Janusz Mrozowski immagina papa Francesco accanto a sé, come l’autorevole aiuto regista di questa sua recente avventura cinematografica. «Quello che ho visto – afferma Mrozowski – è che la Parola del Papa che ho portato in questa prigione ha pesato, è stata una cosa importantissima per questi detenuti. Ho portato la speranza, ho portato l’amore umano del Papa, ho portato Dio in questa prigione» (Radio Vaticana). «Qui è solo il mio corpo a essere imprigionato – dicono al Papa i detenuti – ma il mio spirito non è in prigione!». «Che Dio ti guidi. Papa Francesco». Significativo poi un breve «rap» dedicato al Pontefice, dove i giovani detenuti cantano: «Tu vuoi che noi veniamo celebrati e amati, noi ladri, banditi, noi meno di niente. Noi non meritiamo tutto questo. Noi non meritiamo niente, papa Francesco».
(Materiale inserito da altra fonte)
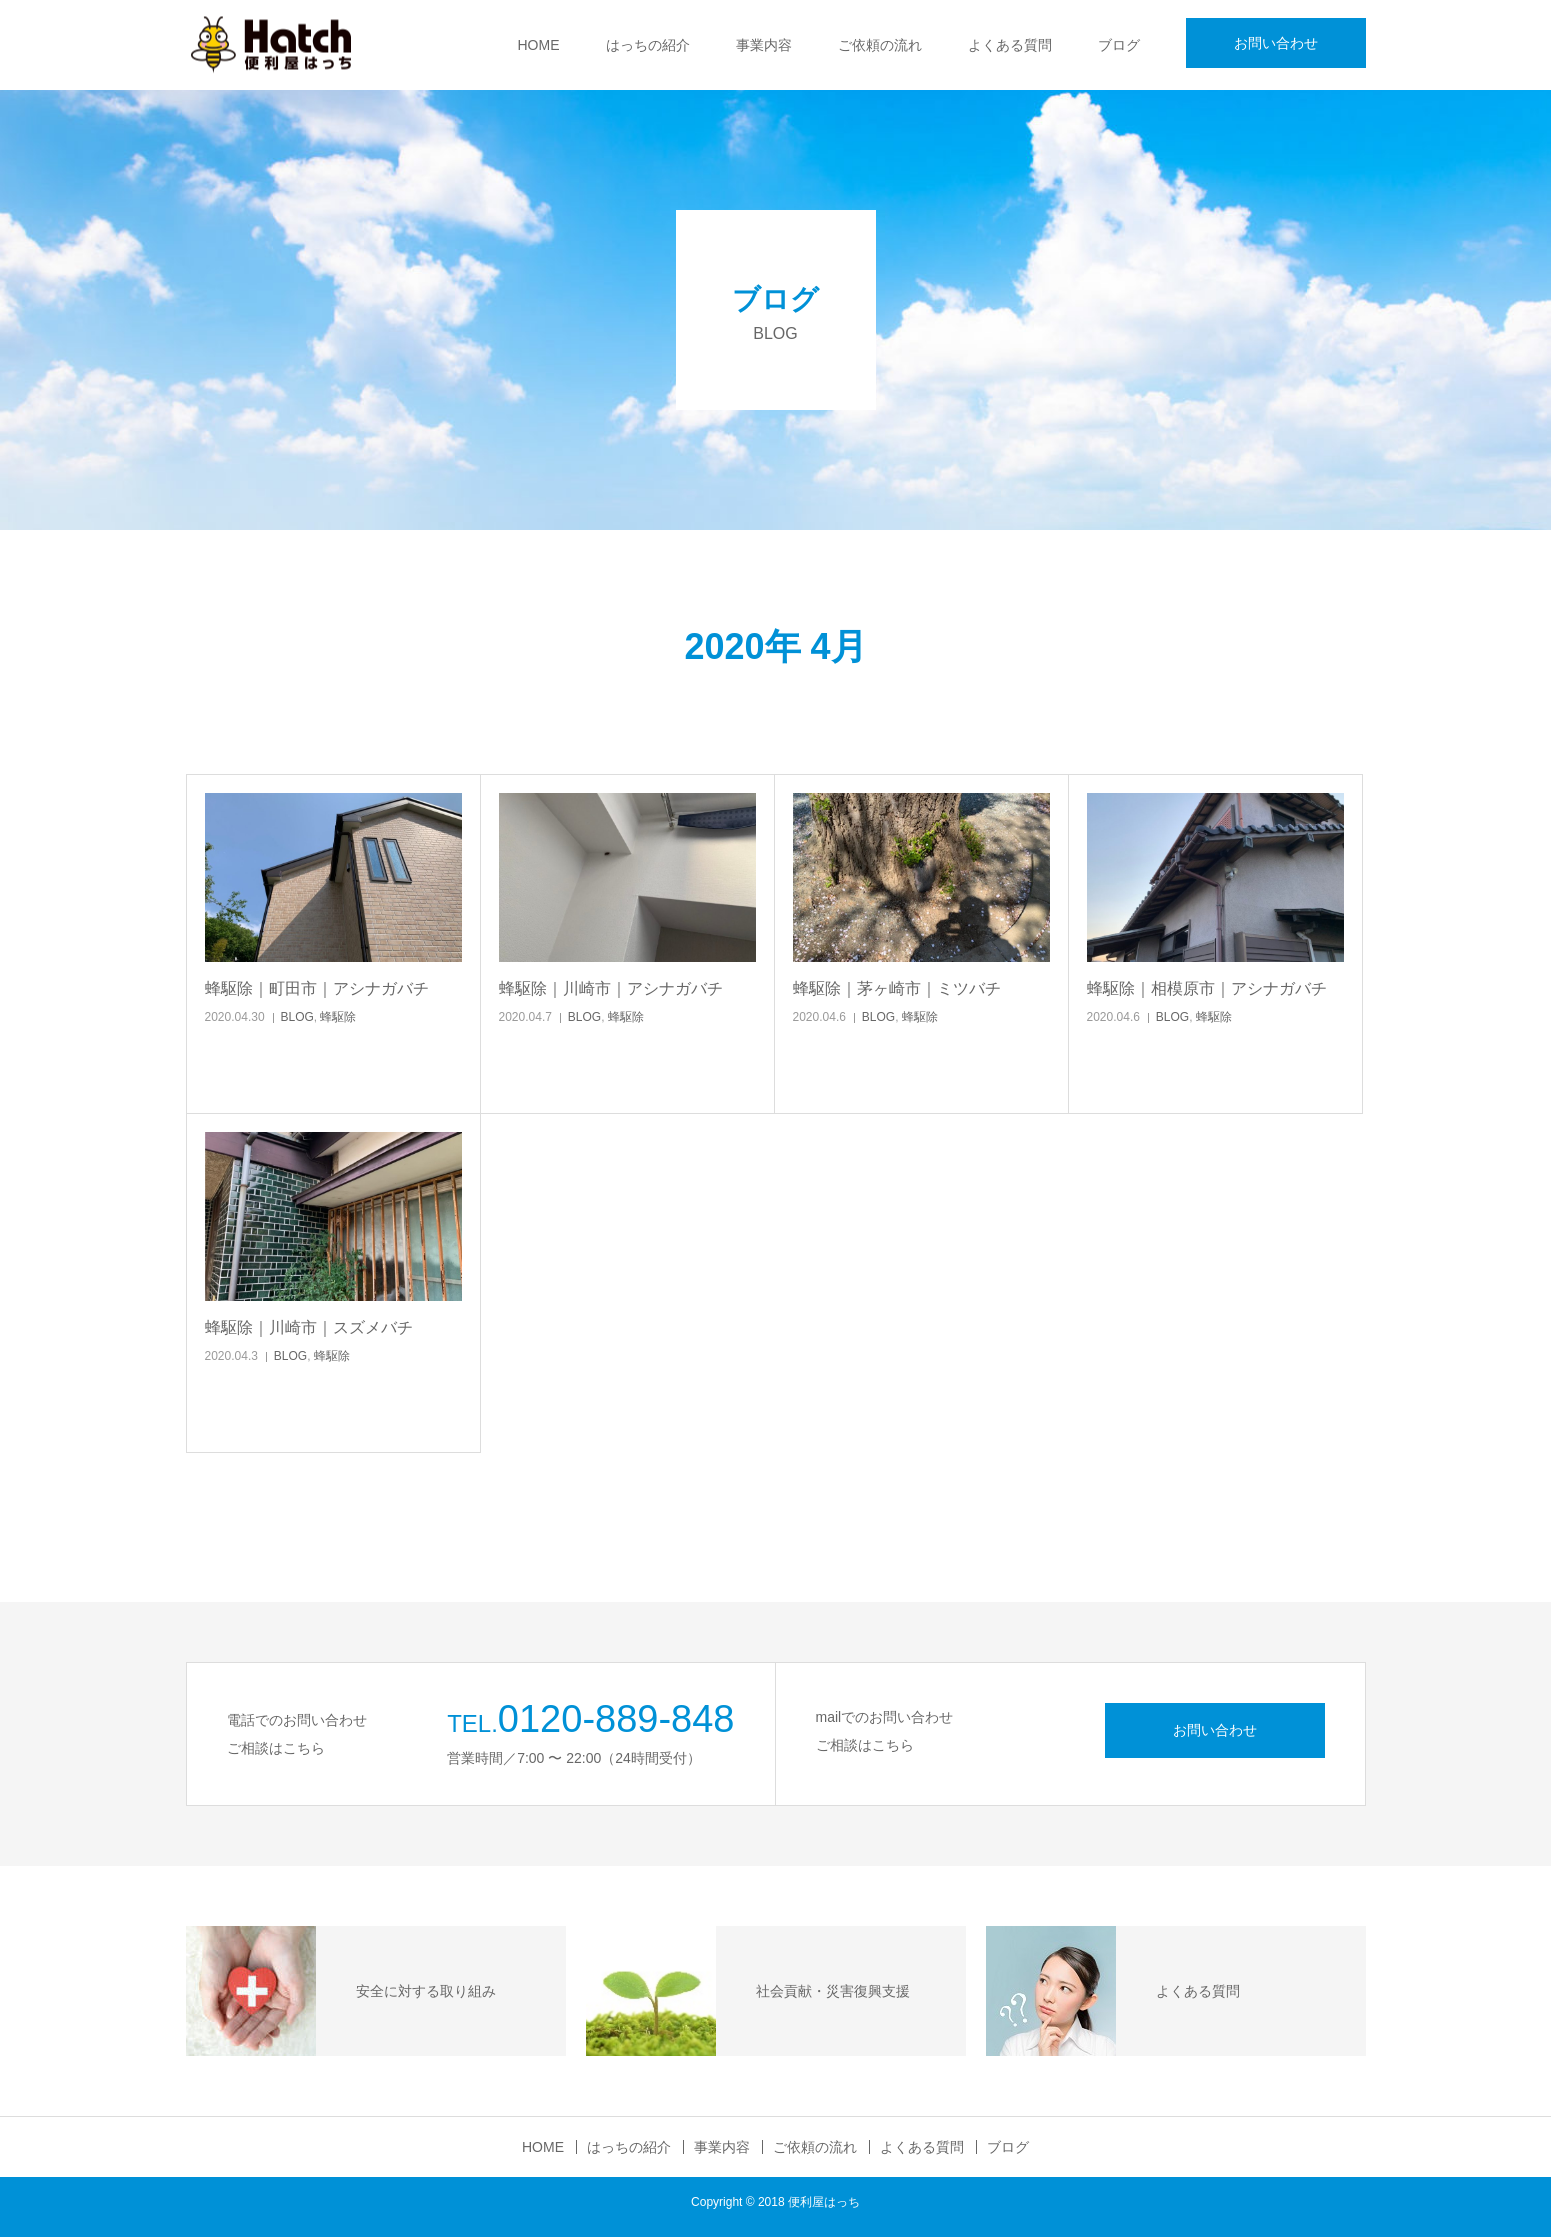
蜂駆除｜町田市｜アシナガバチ (317, 988)
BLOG (296, 1017)
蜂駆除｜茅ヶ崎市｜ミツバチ (897, 988)
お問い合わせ (1276, 43)
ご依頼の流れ (880, 45)
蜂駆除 (338, 1017)
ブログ (1119, 45)
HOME (539, 45)
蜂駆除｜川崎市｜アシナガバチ (611, 988)
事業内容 (764, 45)
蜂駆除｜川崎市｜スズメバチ (309, 1327)
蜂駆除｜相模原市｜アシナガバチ (1207, 988)
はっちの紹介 (648, 45)
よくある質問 (1010, 45)
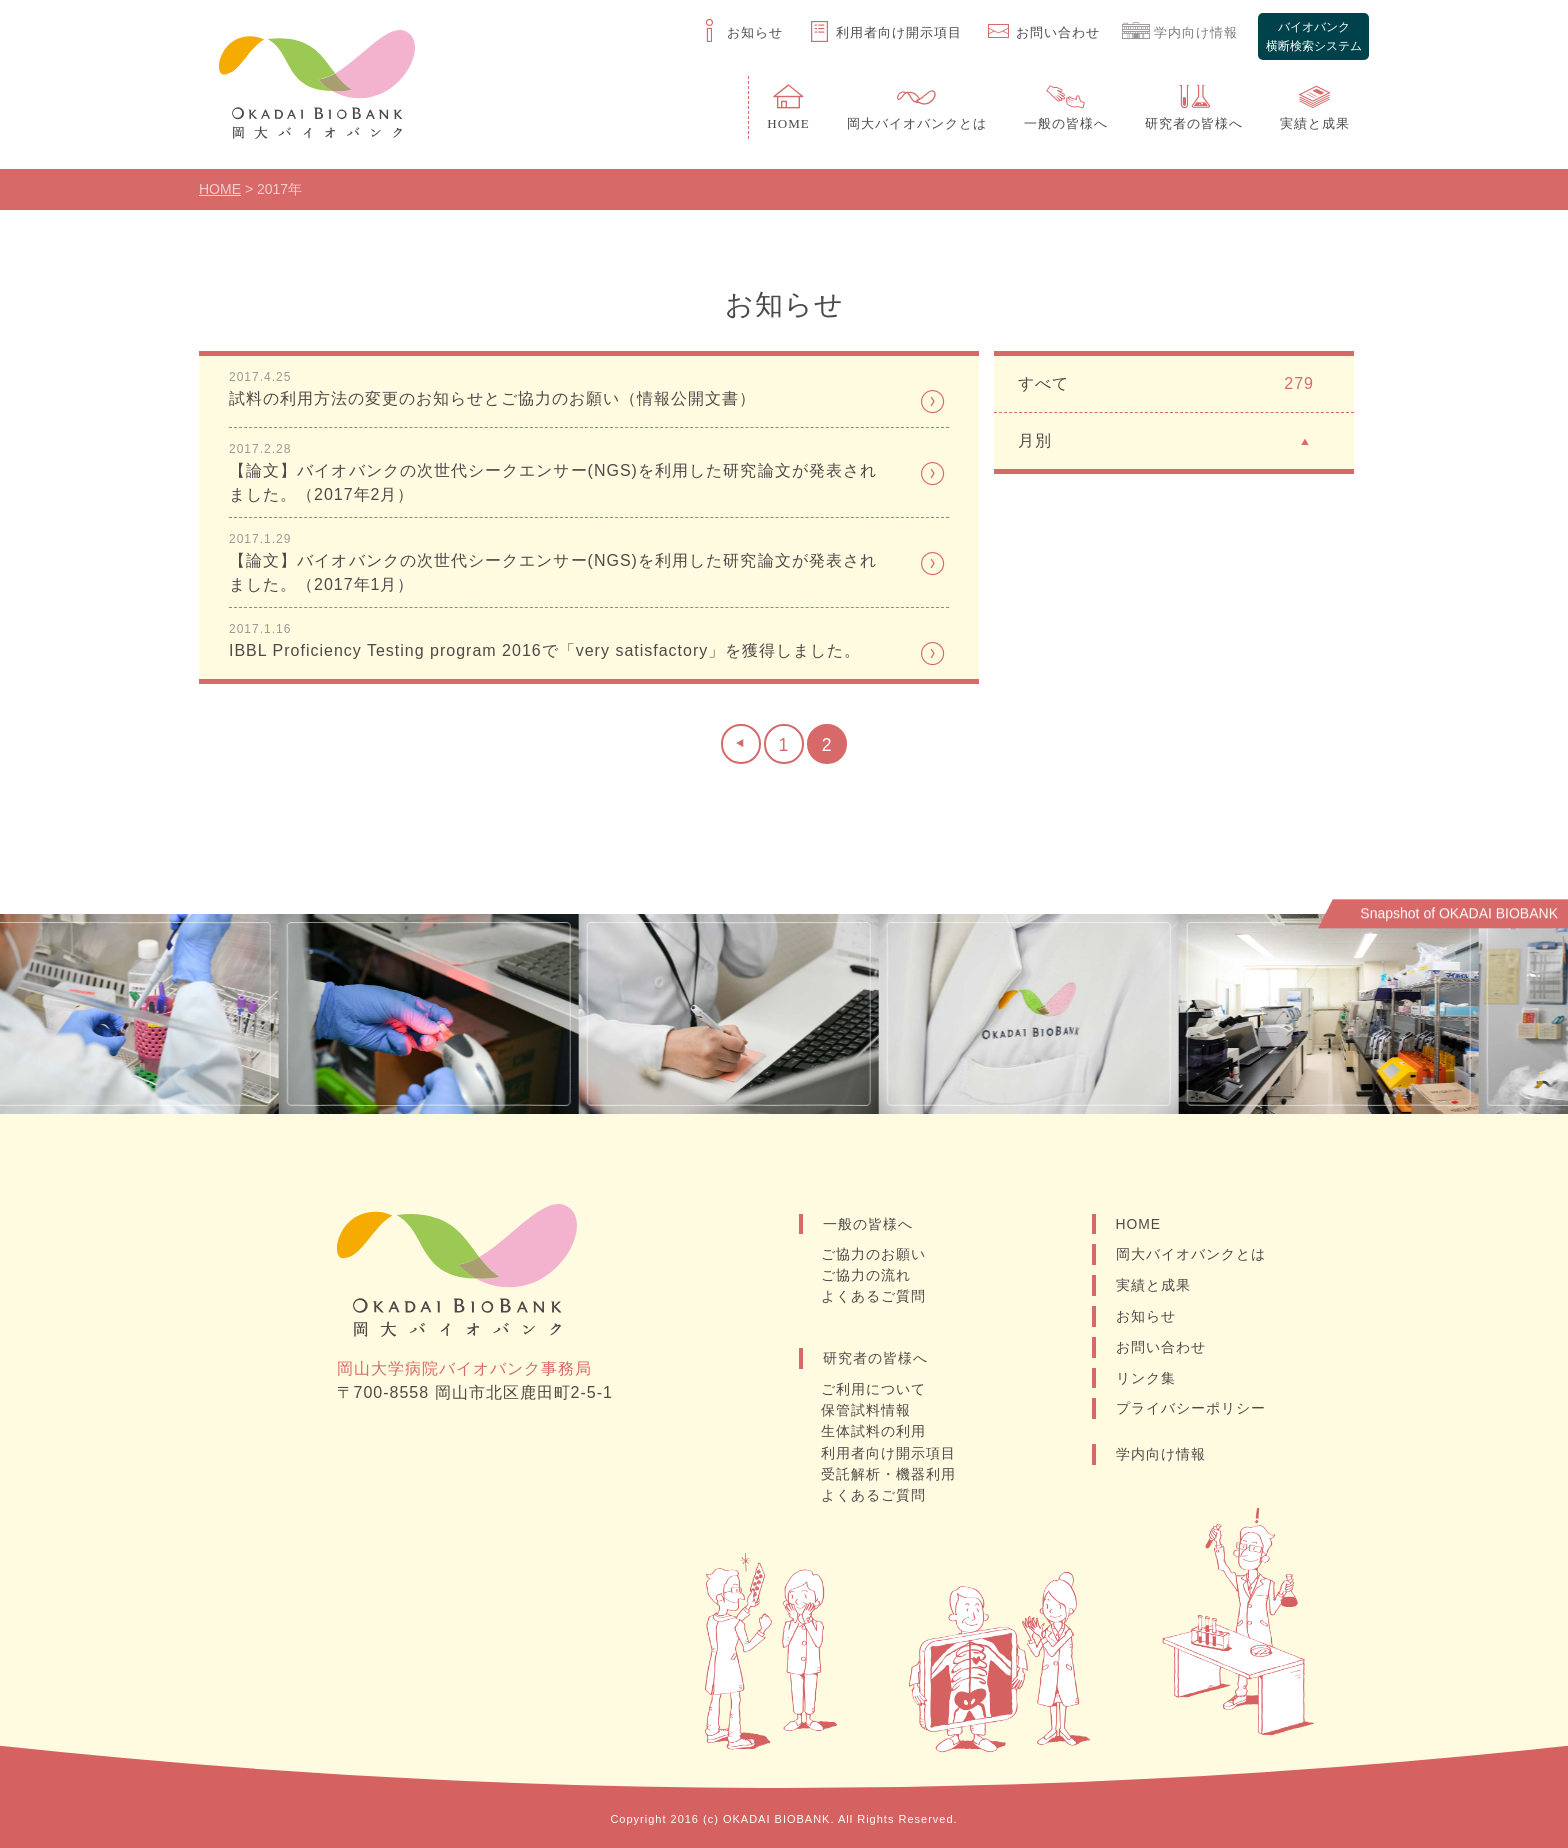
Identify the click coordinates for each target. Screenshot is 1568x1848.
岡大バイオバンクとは (1191, 1258)
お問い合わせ (1161, 1351)
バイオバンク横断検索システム (1313, 33)
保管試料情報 (867, 1413)
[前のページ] (740, 748)
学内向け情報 (1161, 1459)
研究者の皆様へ (875, 1361)
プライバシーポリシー (1191, 1413)
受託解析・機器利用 (889, 1476)
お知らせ (1146, 1320)
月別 (1166, 442)
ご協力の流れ (867, 1279)
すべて (1166, 387)
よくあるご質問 (874, 1300)
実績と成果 (1153, 1289)
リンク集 (1146, 1382)
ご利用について (874, 1392)
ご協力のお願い (874, 1258)
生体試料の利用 (874, 1434)
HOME (1139, 1227)
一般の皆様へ (868, 1227)
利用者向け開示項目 (889, 1455)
Le immagini riprese da Mrozowski raccontano – senza alcun filtro romantico e demagogico – il dramma umano della reclusione e la speranza custodita nel cuore di tanti detenuti. Non dimentichiamolo – diceva papa Francesco nel videomessaggio inviato al Complesso penitenziario federale di Ezeiza, in Argentina – «la pena, per essere feconda, deve avere un orizzonte di speranza, altrimenti resta rinchiusa in se stessa ed è soltanto uno strumento di tortura, non è feconda».

Il film verrà proiettato nel carcere romano di Rebibbia, il 6 novembre prossimo, ricordando il Giubileo della Misericordia per i carcerati che venne celebrato proprio il 6 novembre del 2016.